When Cheryl Chitupatham went into labor nearly three months early, her doctor sent her to Summerlin Hospital.
It promised to be an exciting day for Cheryl Chitupatham. At 29 weeks pregnant, she was eagerly preparing for her baby’s arrival. In fact, on that hot day in June 2014, she was touring another hospital’s maternity ward. The mom-to-be had felt a little funny that morning, but she chalked it up to Braxton Hicks contractions — the sometimes uncomfortable contractions that can come and go during a pregnancy. But, while those are typically irregular, Chitupatham was starting to feel like hers were happening with alarming regularity. Maybe these weren’t Braxton Hicks after all.
“The feeling just kept getting worse,” she says. “I called my doctor to see if I should get checked out while I was at the hospital.” At just 29 weeks, the doctor was concerned. “He said I should head to a hospital with a Level III NICU,” she explains. “He told me I should go to Summerlin Hospital.”
A full-term pregnancy typically lasts about 40 weeks. Labor that begins before 37 weeks is considered “preterm” or premature. Once hospital staff discovered Chitupatham was four centimeters dilated, things happened quickly. “I was completely overwhelmed,” she remembers. “One minute I was making dinner plans and the next I was admitted to the hospital.”
Two days later, on Monday, June 9, 2014, baby Alyssa entered the world weighing just two pounds, 15 ounces.
Like nearly one in 10 babies born each year in the United States, Alyssa was born prematurely. The next stop for the tiny baby was the Neonatal Intensive Care Unit (NICU) — a Level III NICU that is well-suited to care for babies like Alyssa.

*Records*
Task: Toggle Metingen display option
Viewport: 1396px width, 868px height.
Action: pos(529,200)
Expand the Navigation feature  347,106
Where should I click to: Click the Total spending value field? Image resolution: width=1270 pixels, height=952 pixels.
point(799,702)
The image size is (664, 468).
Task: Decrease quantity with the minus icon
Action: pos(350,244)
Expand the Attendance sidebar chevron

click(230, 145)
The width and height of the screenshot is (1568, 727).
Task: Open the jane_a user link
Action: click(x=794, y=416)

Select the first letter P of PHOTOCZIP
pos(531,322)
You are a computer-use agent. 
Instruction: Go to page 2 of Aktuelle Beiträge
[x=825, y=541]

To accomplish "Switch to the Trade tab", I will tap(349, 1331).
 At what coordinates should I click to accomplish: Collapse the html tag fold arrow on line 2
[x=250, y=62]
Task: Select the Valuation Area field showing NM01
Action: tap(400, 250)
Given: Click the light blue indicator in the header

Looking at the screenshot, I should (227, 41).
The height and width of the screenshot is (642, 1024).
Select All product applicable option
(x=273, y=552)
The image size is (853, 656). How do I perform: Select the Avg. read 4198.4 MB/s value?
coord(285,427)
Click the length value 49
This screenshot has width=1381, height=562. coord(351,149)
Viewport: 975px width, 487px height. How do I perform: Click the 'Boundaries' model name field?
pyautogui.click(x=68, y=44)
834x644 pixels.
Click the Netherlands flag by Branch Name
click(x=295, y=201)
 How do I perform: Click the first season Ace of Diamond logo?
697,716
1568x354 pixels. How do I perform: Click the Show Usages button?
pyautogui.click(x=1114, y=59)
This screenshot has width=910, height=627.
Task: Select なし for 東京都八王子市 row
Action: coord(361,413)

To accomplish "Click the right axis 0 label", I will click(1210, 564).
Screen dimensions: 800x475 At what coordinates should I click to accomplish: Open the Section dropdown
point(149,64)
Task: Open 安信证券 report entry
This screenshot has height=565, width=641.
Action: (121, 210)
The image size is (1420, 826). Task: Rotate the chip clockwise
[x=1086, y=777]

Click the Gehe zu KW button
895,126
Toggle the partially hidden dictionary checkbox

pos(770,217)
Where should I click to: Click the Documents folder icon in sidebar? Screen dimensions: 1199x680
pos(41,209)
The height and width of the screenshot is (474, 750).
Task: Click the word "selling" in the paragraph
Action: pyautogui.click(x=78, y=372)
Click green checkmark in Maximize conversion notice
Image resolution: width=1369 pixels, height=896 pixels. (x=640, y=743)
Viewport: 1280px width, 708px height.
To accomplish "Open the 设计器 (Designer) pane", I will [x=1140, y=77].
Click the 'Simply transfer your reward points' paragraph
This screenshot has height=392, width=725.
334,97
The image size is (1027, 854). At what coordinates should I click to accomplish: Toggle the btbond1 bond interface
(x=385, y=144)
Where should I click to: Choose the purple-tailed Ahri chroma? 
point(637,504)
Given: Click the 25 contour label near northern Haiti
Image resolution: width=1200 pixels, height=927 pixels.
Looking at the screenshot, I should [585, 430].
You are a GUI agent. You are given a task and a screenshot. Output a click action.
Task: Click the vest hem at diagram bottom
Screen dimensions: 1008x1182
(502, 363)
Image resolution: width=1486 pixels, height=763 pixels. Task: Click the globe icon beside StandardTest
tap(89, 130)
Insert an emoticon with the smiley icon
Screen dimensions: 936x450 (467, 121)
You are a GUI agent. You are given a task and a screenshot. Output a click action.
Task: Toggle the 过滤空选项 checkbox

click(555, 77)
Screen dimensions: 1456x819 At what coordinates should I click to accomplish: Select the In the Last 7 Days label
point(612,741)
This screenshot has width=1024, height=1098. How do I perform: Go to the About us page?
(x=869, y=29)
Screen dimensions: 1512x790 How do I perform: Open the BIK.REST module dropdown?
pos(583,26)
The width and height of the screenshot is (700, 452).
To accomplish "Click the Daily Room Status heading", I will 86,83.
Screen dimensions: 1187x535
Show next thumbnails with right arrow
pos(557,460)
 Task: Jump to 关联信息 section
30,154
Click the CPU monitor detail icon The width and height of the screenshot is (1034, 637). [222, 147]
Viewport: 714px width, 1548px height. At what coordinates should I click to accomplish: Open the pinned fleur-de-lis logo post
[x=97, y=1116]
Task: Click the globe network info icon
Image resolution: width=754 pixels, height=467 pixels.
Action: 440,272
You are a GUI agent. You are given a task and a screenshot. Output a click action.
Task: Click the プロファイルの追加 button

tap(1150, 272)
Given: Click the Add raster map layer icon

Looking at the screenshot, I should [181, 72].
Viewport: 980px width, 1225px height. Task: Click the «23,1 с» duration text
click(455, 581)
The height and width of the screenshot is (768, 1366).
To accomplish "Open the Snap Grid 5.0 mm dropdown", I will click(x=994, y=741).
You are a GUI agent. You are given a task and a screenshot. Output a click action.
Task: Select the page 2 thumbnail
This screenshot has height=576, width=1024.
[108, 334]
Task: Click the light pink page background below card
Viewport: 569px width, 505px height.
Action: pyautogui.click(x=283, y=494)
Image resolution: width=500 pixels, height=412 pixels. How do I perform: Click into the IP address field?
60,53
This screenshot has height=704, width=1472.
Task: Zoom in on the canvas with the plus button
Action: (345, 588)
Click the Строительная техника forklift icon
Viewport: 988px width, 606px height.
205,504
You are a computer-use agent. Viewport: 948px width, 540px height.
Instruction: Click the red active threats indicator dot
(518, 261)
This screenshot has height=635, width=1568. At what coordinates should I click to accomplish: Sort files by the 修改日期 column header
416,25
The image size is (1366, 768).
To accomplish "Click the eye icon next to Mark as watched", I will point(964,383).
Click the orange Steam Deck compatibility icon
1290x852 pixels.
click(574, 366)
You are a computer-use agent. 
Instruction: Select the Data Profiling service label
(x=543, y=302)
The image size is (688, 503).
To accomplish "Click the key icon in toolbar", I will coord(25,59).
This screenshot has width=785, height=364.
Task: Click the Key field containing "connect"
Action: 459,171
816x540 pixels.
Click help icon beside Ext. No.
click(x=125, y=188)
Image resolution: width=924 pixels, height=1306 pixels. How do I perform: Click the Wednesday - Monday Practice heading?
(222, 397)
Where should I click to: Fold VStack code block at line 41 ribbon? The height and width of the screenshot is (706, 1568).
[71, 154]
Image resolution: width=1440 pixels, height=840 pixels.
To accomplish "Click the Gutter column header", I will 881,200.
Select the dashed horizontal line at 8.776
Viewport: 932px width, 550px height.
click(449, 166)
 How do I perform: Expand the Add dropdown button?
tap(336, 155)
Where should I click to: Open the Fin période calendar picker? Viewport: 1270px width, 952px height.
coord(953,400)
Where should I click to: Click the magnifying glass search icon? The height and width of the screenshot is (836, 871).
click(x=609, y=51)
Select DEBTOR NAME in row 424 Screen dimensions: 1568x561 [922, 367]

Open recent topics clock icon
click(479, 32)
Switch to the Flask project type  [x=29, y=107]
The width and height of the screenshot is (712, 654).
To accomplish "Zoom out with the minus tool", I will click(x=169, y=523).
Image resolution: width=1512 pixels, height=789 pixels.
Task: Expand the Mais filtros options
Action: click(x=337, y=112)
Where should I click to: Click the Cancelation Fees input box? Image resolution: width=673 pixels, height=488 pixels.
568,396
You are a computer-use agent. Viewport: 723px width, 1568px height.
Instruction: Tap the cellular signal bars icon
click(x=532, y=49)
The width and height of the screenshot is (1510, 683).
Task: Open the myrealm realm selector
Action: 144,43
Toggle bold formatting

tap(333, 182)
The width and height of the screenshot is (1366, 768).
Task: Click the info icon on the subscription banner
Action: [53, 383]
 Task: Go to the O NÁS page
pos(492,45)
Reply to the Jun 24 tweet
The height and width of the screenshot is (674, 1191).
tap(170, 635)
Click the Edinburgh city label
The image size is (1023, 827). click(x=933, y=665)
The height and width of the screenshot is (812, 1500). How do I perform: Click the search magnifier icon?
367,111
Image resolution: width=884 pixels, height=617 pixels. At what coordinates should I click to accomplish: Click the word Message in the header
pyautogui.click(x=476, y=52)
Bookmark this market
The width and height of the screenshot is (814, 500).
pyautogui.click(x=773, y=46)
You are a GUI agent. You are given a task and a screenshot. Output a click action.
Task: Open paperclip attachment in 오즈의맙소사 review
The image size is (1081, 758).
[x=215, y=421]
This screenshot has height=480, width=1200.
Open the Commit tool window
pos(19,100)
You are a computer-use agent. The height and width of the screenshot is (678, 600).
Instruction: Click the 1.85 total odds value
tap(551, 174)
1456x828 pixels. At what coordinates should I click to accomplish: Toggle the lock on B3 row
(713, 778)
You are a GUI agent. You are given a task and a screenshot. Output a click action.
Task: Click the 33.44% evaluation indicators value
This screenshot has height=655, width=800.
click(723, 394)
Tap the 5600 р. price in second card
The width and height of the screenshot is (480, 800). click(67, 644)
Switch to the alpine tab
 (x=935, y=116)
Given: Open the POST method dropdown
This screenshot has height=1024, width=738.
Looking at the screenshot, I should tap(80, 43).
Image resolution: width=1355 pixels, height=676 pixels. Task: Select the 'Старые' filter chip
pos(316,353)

*Work instruction A*
Answer these from the passage about Cheryl Chitupatham's preterm labor:
(i) How many weeks pregnant was Chitupatham when her labor began?
(ii) How many centimeters dilated was she when hospital staff examined her?
(iii) How much did baby Alyssa weigh at birth?
*Work instruction B*
Transcribe the passage about Cheryl Chitupatham's preterm labor word for word, starting with "When Cheryl Chitupatham" and going on through "Hicks after all.".
*Work instruction C*
Write the next part of the passage about Cheryl Chitupatham's preterm labor, picking up after its final sentence.

*Task output A*
(i) 29 weeks
(ii) Four centimeters
(iii) Two pounds, 15 ounces

*Task output B*
When Cheryl Chitupatham went into labor nearly three months early, her doctor sent her to Summerlin Hospital.
It promised to be an exciting day for Cheryl Chitupatham. At 29 weeks pregnant, she was eagerly preparing for her baby’s arrival. In fact, on that hot day in June 2014, she was touring another hospital’s maternity ward. The mom-to-be had felt a little funny that morning, but she chalked it up to Braxton Hicks contractions — the sometimes uncomfortable contractions that can come and go during a pregnancy. But, while those are typically irregular, Chitupatham was starting to feel like hers were happening with alarming regularity. Maybe these weren’t Braxton Hicks after all.

*Task output C*
“I knew she was in the right place,” Chitupatham says. “But, it was tough leaving the hospital without her.” Delivering early can take an emotional toll on a new mother. During Alyssa’s nearly six-week stay in the NICU, the recovering mom came to rely on her care team for updates when she couldn’t be there herself. “The staff was absolutely great,” she says. “I knew they cared about Alyssa, not just for her. That was everything to me.”
The new mother also discovered a valuable resource in the March of Dimes®. “You feel like you’re the only one experiencing these challenges,” she explains. “It was nice to be involved in a community of people who understood.” That kind of support can be especially important when a baby requires additional care, which can add stressors like frequent appointments and worry about reaching milestones. “Community support is so vital,” says Chitupatham. “The March of Dimes helped connect me to moms with similar stories. I learned how essential it is to take care of myself, too — physically, emotionally and mentally.”
In fact, the March of Dimes became so important to Chitupatham that she now volunteers for the organization – helping to spread awareness and raise funds. Volunteering also helps her teach the now 5-year-old Alyssa a valuable lesson in giving back.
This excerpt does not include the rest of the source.